The problem:
Can you put every line of the records below into a Markdown table with the columns "Row" and "Line", numbering the rows and skipping blank lines? Leave the pictures out of the table.

Recorded data:
== == ==
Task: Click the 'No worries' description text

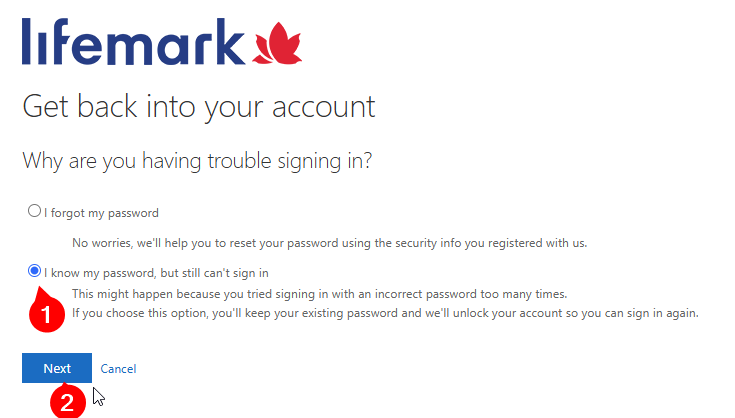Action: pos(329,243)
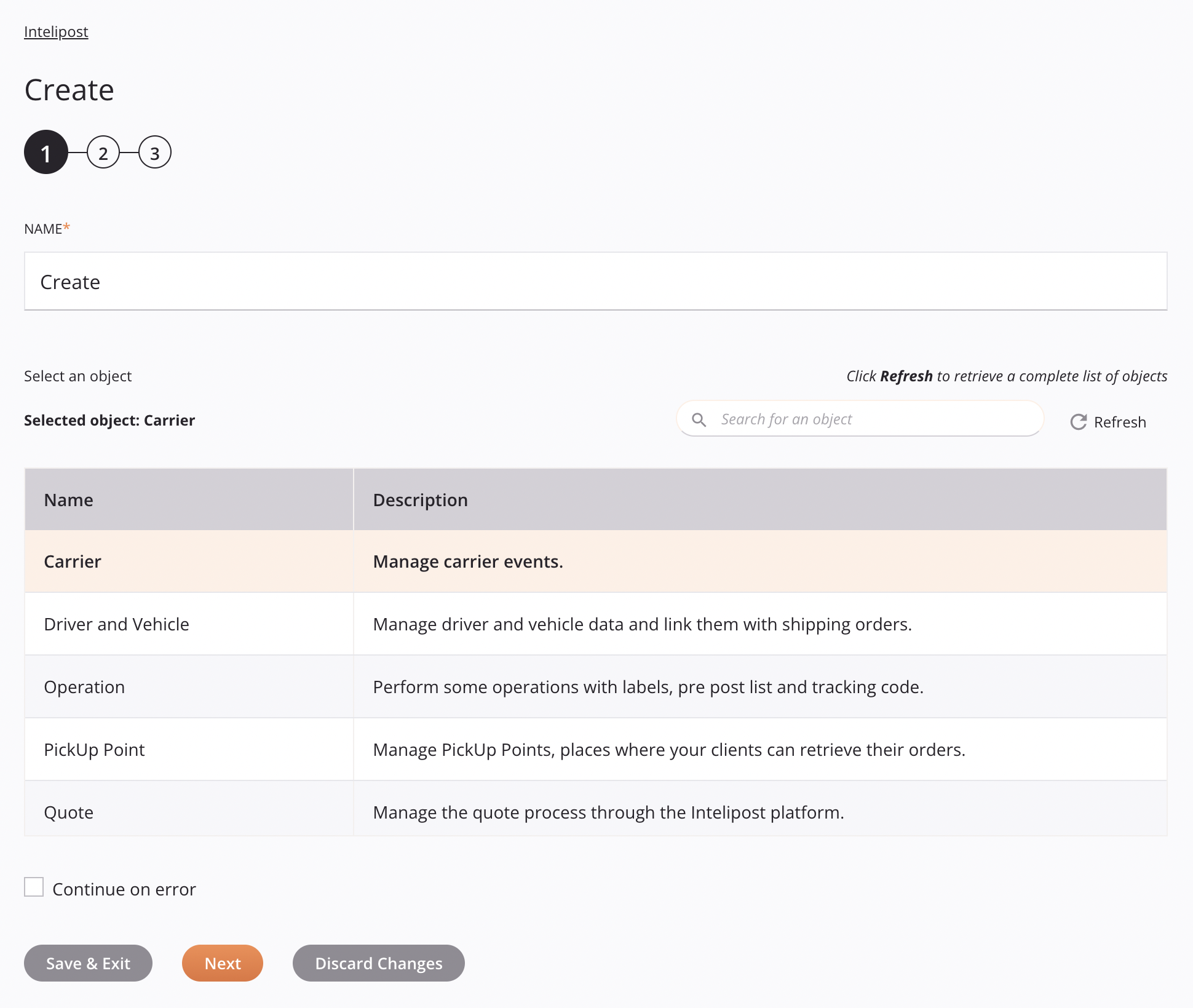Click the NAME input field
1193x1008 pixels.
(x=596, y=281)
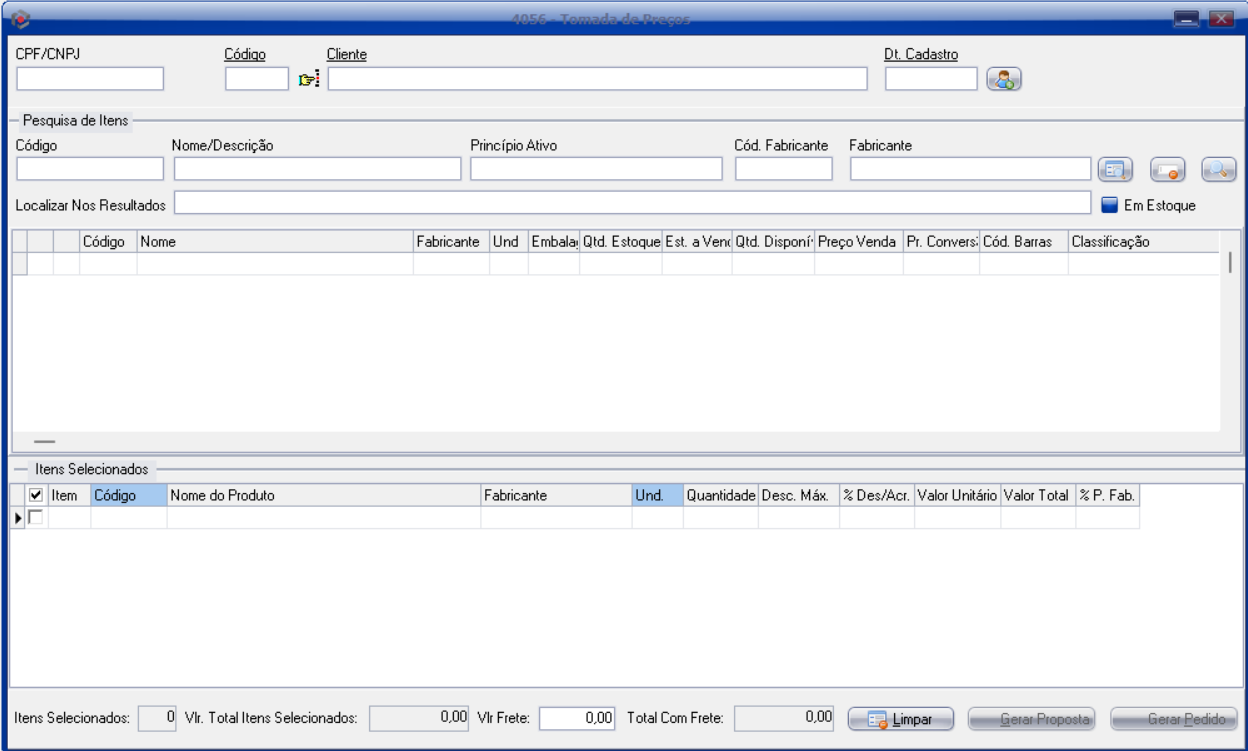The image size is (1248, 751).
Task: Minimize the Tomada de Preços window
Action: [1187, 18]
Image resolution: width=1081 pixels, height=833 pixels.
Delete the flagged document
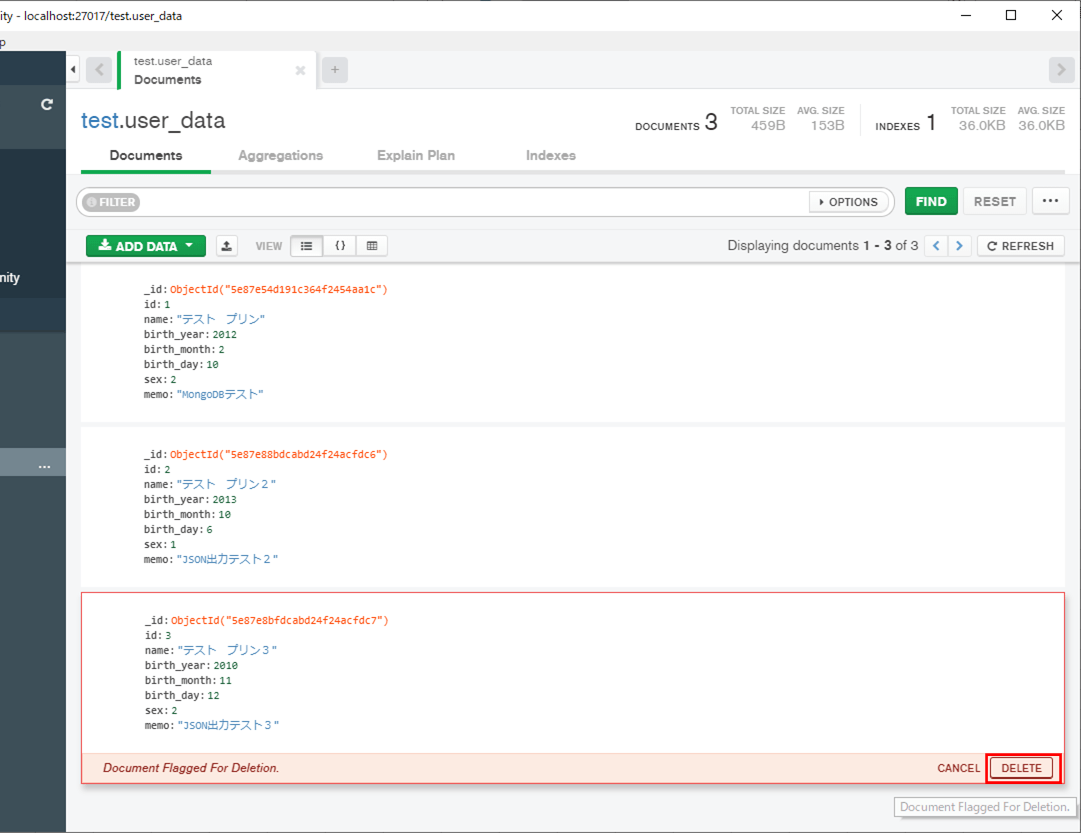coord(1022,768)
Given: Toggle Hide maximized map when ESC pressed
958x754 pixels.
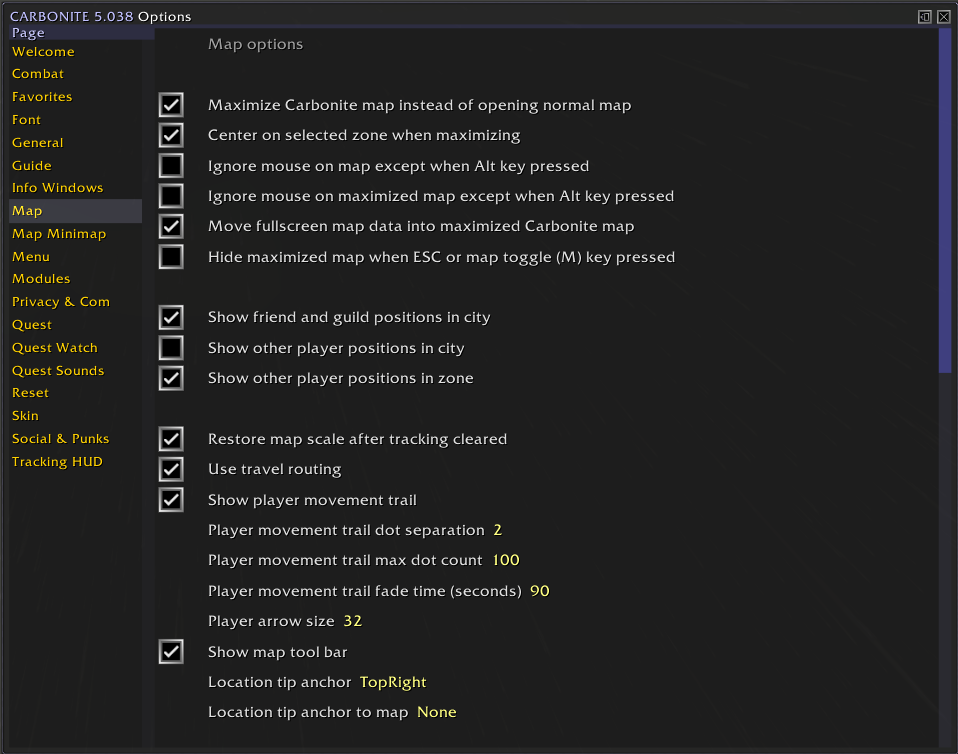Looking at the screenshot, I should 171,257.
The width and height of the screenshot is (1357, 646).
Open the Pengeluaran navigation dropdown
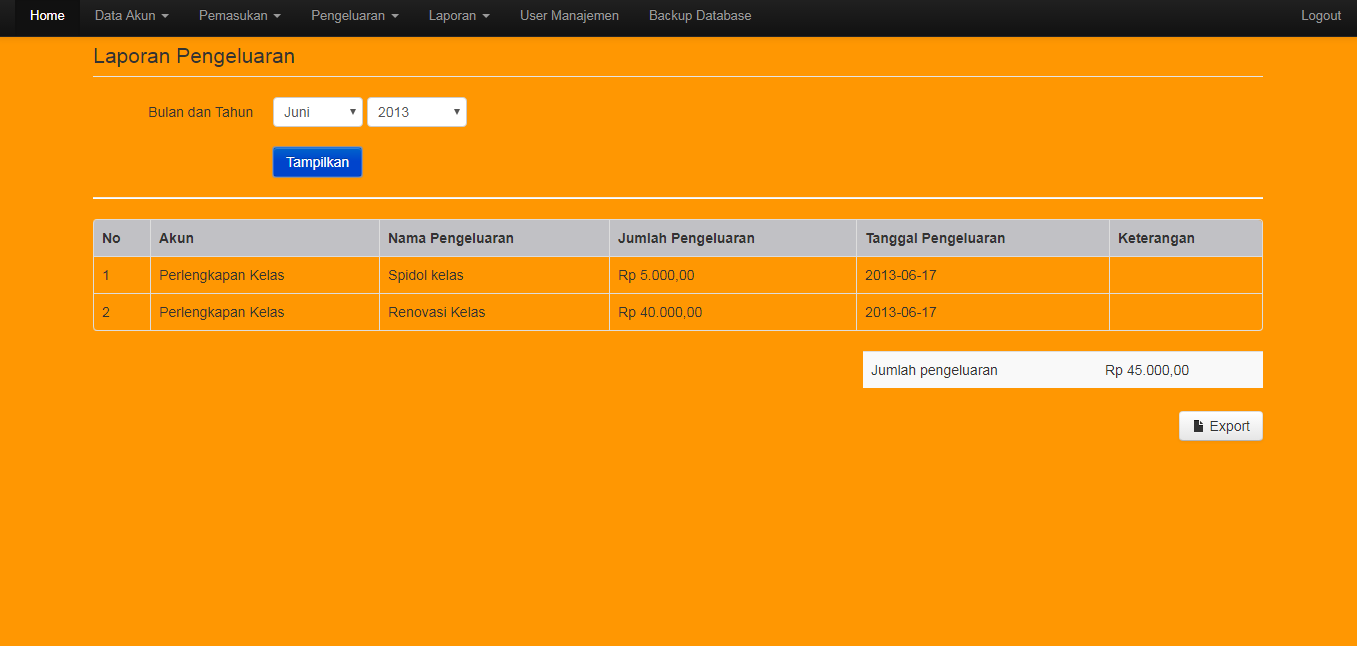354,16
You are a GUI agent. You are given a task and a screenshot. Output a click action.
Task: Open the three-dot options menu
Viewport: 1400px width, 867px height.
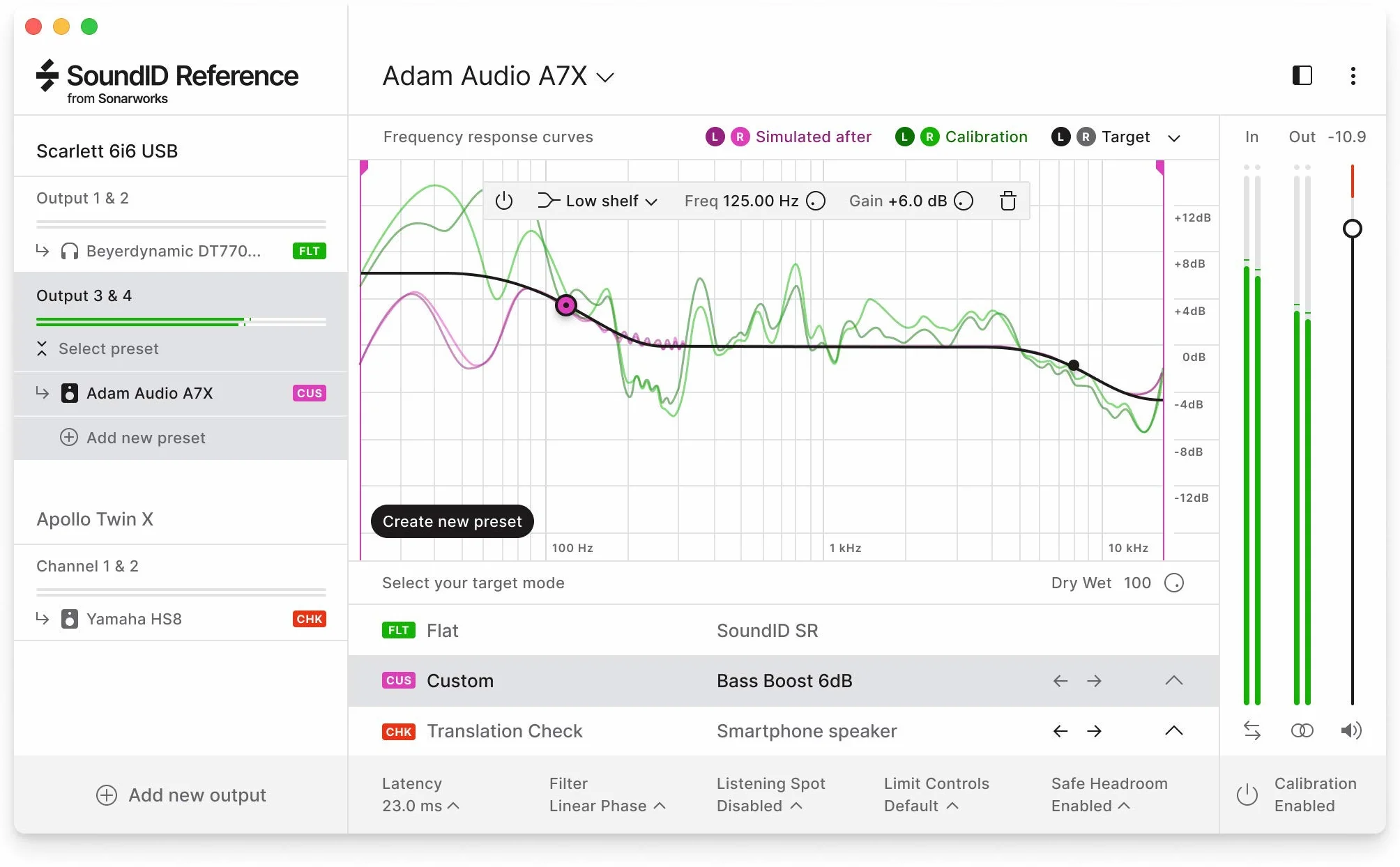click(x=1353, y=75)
== == ==
Solution:
| Row | Line |
|---|---|
| 1 | Task: Click the 'No worries' description text |
| 2 | Action: pos(329,243) |
| 3 | Click the NAME input field |
| 4 | 1193x1008 pixels. |
| 5 | (x=596, y=281) |
| 6 | The image size is (1248, 751). |
| 7 | Task: Minimize the Tomada de Preços window |
| 8 | Action: [1187, 18] |
| 9 | Image resolution: width=1081 pixels, height=833 pixels. |
| 10 | Delete the flagged document |
| 11 | coord(1022,768) |
| 12 | Given: Toggle Hide maximized map when ESC pressed |
| 13 | 958x754 pixels. |
| 14 | Looking at the screenshot, I should 171,257. |
| 15 | The width and height of the screenshot is (1357, 646). |
| 16 | Open the Pengeluaran navigation dropdown |
| 17 | 354,16 |
| 18 | You are a GUI agent. You are given a task and a screenshot. Output a click action. |
| 19 | Task: Open the three-dot options menu |
| 20 | Viewport: 1400px width, 867px height. |
| 21 | click(x=1353, y=75) |